Appellant was convicted of permitting gaming in a house under his control, etc., and his punishment assessed at a fine of $50; hence this appeal.
Appellant by his first bill of exceptions questions the action of the court permitting the State to prove that appellant's name was on the building over which there was being run a gambling house. We think this was competent as proof tending to show that the building was under his control. This is in accord with the ordinary way of doing business; that is, the firm doing business ordinarily has a sign, showing the name of the firm and the character of business, affixed to the house in which the business is conducted, and such sign could hardly be attached to the building without the knowledge and approval of the person.
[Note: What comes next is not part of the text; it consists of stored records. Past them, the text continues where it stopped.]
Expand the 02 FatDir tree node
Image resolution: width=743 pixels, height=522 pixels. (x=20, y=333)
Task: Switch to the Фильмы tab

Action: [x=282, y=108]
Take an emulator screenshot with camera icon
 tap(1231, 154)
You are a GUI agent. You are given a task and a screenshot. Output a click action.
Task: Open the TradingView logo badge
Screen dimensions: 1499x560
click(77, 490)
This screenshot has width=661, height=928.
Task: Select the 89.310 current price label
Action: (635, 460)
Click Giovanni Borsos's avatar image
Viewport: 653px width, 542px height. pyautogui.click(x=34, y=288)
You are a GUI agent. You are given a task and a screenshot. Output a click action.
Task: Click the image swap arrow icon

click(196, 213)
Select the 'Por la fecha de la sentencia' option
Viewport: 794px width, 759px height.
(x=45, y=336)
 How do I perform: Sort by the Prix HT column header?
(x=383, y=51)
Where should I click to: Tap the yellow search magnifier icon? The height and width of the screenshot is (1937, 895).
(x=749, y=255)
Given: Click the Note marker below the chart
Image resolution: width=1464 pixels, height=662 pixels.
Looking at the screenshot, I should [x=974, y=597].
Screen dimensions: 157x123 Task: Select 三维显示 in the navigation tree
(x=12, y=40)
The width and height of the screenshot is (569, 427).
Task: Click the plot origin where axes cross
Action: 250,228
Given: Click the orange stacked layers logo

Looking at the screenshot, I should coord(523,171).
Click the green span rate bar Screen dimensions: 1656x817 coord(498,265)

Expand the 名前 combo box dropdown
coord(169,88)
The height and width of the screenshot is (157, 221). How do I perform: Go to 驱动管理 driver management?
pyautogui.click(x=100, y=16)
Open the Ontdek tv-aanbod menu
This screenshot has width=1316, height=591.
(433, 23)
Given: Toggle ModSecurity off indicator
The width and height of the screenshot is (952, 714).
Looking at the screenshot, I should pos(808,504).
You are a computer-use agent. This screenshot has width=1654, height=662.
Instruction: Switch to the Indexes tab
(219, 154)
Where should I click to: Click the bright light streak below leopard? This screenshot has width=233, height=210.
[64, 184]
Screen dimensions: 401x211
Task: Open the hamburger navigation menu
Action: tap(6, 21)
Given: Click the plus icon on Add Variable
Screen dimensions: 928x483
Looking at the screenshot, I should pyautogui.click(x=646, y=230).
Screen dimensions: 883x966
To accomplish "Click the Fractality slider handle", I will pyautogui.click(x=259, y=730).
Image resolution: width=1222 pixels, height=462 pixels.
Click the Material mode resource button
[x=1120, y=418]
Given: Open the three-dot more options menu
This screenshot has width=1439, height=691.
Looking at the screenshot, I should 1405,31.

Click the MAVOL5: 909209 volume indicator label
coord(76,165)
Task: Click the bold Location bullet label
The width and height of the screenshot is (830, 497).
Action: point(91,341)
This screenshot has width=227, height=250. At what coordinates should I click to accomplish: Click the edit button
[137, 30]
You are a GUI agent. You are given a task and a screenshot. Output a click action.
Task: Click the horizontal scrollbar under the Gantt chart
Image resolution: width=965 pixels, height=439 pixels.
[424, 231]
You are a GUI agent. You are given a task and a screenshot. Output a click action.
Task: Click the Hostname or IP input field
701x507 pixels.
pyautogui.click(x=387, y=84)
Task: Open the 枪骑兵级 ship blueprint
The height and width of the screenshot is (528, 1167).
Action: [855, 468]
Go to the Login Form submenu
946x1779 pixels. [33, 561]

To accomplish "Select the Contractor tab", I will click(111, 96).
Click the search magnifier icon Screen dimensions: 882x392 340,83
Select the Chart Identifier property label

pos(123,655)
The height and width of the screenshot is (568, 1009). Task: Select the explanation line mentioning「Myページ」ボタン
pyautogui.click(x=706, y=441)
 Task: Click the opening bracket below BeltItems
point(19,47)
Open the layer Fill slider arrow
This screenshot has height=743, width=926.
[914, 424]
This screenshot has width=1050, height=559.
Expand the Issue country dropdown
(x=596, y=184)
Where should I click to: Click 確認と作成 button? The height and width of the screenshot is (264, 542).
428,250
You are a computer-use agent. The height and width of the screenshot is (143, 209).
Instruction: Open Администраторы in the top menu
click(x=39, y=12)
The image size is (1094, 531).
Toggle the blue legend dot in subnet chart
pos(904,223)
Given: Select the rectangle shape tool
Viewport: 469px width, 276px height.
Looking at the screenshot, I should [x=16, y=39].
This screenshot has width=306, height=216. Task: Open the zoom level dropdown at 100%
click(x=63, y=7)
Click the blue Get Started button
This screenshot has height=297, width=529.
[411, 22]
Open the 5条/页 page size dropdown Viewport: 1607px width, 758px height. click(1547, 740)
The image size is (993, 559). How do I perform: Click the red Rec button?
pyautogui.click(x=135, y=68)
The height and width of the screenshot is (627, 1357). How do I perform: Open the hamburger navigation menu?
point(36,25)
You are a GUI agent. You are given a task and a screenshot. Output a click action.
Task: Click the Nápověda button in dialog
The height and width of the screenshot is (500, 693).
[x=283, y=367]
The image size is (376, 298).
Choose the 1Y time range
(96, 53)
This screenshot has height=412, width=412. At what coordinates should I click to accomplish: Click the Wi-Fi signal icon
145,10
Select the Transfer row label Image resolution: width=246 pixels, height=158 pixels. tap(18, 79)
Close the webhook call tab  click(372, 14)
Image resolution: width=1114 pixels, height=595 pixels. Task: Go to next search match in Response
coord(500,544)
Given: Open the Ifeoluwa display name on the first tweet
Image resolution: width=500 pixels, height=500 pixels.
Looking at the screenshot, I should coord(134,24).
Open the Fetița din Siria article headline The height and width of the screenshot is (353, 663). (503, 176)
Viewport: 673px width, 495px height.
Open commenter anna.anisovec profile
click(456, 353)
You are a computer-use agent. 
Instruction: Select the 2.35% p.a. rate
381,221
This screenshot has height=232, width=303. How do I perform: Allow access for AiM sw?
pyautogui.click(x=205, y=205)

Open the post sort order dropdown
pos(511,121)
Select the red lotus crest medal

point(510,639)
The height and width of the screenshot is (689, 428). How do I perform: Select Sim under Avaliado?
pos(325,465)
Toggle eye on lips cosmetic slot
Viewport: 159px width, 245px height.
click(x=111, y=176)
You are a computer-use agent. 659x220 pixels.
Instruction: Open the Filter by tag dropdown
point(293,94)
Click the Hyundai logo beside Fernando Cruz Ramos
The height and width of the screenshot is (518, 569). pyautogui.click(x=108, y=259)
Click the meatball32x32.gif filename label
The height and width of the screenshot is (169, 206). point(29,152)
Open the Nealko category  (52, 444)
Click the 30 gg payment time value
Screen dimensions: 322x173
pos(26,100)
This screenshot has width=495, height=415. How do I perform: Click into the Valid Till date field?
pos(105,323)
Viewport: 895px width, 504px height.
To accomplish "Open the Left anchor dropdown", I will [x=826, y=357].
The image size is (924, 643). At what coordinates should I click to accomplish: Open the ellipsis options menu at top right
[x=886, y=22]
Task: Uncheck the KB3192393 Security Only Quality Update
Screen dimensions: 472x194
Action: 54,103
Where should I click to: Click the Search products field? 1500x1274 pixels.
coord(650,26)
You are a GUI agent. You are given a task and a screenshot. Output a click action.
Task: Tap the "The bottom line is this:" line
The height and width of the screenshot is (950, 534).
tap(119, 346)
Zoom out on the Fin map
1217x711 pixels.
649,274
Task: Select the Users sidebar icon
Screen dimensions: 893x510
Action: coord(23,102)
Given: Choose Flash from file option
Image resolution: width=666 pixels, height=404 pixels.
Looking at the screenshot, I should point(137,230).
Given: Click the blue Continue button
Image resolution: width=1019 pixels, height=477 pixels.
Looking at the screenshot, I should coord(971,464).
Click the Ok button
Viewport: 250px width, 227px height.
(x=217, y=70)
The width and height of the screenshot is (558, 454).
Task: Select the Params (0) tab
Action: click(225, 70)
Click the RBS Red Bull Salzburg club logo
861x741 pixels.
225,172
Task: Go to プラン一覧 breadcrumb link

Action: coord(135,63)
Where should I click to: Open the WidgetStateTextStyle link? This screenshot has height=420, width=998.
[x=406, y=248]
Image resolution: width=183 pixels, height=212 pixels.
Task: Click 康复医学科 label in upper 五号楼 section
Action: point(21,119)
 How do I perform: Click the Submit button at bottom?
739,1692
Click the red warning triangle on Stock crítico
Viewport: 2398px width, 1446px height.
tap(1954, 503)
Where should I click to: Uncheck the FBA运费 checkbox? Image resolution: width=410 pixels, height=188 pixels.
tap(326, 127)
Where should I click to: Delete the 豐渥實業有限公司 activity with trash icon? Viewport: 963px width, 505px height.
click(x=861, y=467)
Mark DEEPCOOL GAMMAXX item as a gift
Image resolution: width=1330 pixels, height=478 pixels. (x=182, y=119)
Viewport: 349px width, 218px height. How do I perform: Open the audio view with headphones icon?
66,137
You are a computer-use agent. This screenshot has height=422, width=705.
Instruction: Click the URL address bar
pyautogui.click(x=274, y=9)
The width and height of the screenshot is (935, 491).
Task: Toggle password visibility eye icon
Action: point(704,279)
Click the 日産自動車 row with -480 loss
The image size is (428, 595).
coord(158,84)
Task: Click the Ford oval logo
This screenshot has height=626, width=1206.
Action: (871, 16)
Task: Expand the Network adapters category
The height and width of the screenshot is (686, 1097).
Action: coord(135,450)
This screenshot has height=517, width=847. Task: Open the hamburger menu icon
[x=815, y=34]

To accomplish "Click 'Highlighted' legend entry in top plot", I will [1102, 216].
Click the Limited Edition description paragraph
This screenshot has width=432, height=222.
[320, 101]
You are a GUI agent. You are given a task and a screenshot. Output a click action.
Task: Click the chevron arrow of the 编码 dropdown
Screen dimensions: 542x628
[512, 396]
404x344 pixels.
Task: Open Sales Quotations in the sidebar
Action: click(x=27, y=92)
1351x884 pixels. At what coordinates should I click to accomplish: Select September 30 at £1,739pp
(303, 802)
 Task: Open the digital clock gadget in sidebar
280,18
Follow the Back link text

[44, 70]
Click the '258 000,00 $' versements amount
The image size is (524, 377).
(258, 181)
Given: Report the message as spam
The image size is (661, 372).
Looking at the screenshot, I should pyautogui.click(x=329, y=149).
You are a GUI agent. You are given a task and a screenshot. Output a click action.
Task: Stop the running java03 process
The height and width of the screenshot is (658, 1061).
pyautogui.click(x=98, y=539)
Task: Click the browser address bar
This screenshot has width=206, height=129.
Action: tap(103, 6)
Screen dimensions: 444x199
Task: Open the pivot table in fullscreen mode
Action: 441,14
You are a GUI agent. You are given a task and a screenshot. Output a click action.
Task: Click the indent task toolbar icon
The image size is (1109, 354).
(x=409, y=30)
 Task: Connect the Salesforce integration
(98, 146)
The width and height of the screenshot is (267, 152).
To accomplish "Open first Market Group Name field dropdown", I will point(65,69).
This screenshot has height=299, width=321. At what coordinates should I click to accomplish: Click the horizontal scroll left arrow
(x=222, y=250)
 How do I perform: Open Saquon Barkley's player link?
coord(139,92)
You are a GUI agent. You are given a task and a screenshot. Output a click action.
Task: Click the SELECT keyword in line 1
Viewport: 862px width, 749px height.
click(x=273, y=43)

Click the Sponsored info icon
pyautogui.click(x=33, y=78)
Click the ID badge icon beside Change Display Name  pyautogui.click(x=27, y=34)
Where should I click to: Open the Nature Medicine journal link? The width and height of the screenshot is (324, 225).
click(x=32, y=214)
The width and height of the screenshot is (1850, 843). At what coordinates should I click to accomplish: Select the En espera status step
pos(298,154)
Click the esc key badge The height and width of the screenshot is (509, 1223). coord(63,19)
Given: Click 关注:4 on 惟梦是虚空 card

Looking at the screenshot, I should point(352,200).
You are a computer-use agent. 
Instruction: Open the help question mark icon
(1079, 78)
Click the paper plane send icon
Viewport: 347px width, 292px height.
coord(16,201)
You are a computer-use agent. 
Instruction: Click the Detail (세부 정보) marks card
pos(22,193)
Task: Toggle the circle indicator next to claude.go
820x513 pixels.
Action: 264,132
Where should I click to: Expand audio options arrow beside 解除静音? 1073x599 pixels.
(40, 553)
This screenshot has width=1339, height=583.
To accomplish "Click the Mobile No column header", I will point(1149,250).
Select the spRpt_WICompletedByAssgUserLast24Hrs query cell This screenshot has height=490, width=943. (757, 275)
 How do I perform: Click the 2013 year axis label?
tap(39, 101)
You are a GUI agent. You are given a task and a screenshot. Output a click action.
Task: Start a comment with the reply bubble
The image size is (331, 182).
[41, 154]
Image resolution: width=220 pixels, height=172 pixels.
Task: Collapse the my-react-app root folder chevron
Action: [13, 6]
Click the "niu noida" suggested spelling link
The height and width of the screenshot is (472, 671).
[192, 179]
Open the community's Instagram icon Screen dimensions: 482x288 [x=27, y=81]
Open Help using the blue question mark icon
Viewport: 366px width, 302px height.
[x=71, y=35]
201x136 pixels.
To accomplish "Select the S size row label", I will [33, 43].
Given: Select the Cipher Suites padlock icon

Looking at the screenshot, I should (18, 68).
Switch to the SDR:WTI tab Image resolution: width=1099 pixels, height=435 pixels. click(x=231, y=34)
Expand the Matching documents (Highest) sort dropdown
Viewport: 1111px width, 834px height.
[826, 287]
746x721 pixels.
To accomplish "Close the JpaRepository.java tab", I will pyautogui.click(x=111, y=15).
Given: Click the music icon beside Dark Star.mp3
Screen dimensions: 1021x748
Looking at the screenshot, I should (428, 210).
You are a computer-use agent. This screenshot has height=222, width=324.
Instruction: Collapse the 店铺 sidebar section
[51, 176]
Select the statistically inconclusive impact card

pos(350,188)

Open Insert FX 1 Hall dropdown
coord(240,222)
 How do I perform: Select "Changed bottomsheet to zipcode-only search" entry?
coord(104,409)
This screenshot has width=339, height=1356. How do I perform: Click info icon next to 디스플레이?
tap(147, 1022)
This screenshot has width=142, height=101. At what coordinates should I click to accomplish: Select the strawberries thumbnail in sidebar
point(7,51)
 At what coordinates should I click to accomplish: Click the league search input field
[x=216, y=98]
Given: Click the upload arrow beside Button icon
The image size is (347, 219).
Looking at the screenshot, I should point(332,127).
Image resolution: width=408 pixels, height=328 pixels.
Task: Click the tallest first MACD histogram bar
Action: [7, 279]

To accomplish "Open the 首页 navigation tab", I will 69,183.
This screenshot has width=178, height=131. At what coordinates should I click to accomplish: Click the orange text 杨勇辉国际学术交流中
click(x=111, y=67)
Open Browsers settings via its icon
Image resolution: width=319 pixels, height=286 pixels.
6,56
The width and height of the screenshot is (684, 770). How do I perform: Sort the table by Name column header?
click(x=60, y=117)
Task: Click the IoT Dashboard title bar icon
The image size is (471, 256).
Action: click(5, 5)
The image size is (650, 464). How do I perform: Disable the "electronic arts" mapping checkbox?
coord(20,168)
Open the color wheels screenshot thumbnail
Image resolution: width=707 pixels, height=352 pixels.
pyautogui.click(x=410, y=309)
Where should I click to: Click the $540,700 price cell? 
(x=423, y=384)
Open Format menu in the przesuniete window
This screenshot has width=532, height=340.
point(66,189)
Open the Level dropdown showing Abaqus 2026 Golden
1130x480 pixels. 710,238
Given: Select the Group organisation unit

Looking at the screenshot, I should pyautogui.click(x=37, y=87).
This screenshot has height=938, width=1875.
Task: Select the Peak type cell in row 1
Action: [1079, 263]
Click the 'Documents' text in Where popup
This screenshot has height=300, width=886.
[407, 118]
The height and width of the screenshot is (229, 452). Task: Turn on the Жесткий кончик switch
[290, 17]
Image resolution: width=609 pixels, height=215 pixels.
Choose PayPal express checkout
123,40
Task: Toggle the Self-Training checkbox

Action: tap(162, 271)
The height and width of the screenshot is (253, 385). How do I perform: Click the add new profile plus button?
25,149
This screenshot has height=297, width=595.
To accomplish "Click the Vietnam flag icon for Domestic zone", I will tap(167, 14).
If such sign should have been placed there without the knowledge and consent of appellant, or same remained there after he ceased to do business at the particular place, this fact would be peculiarly within his knowledge, and could be shown by him.
We do not believe it was competent, as was done in this case, to show by witnesses that the house and business were reputed to belong to defendant. Ownership can not be proved in this way. Cronin v. State, 30 Texas Crim. App., 278. This case is not exactly in point, but the same principle announced there applies here.
Appellant complains that the evidence is not sufficient. We do not agree to this contention. However, the ownership of the building or its control by appellant was a material fact in the case, and the issue as to this matter was sharply drawn; and because the court admitted testimony of reputation to show ownership, the judgment is reversed and the cause remanded.